# Game Thread: Nuggets vs Bucks - 3/20/05



## cpawfan (Jun 20, 2004)

<center>







&







</center>

The 27-37 Bucks come to Denver to take on the 34-30 Nuggets at 9 pm Eastern on Sunday, March 20. The Bucks are 7-24 on the road and the Nuggets are 21-10 at home.

The Nuggets should finally have their full roster as Nene is expected to be activated for this game. The other interesting note is that Karl coached his first game with Nuggets against the Bucks.

Don't forget to visit the bbb.net Sportsbook and bet some points on this game.


----------



## Tom (Jul 15, 2002)

blowout


----------



## 77AJ (Feb 16, 2005)

I think it will be a good game. Bucks have players. They have one of my favorite SG in Redd.

I like the Nuggets to win soundly though by 7-10.


----------



## 77AJ (Feb 16, 2005)

Nuggets pull the win by 11.

I didnt get to see the game. So was it as close as the game indicates ?


----------



## cpawfan (Jun 20, 2004)

Yahoo / AP Recap



> The Bucks, led by 24 points from Desmond Mason, played hard and kept things close for most of the game. When Tony Kukoc made his fourth 3-pointer with 10:30 left, Milwaukee trailed only 91-85.

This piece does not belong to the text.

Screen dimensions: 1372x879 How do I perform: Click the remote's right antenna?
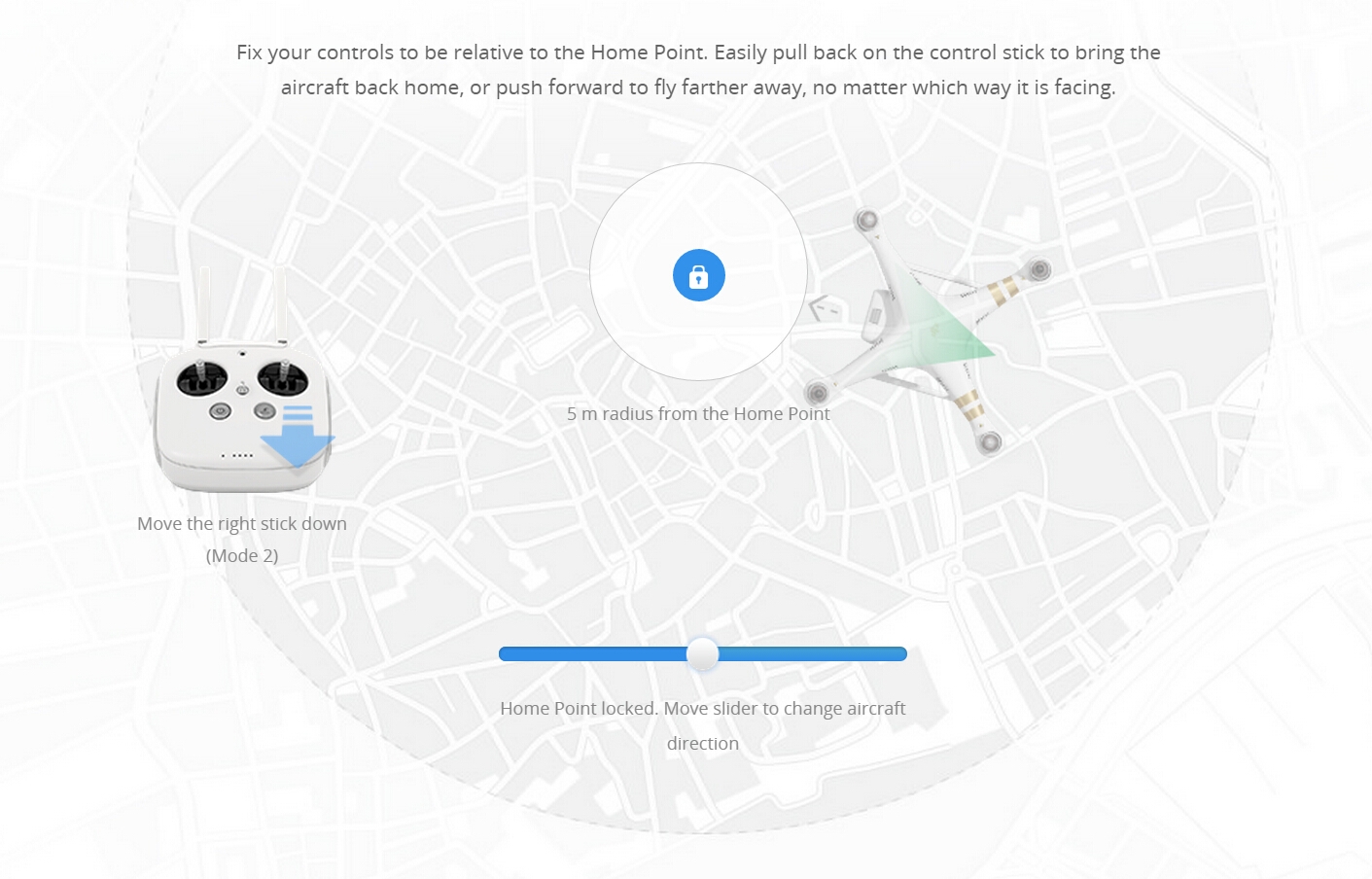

I loved this quote at the end of the notes



> Karl on Anthony's improvement since the coach arrived: ``He's learning that he has a coach who does not like volume shooting. He likes volume winning over volume shooting.''


----------



## 77AJ (Feb 16, 2005)

Coach Karl!

George Karl couldnt of said it any better! Great quote. This guy has Anthony pointed in the right direction. Hopefully Carmelo Anthony keeps it up. Although I do enjoy it when Anthony shoots for volume and is hot going for 15 - 20 and the Nuggets win. But 15 pts and a win will do.


----------



## cpawfan (Jun 20, 2004)

Here are the wrap ups from the http://www.denverpost.com/Stories/0,1413,36~90~2773998,00.html and the RMN



RMN said:


> "Confidence is high, and it could get even higher," Martin said. "We still can get better, especially on the defensive end. We're playing very well on the offensive end. We've just got to continue to listen to coach and continue to believe in one another."


In summary, Karl really wanted to win tonight because it was his former team. Also, he wasn't happy with the defensive effort tonight. He was, though, happy with the point guard play tonight


----------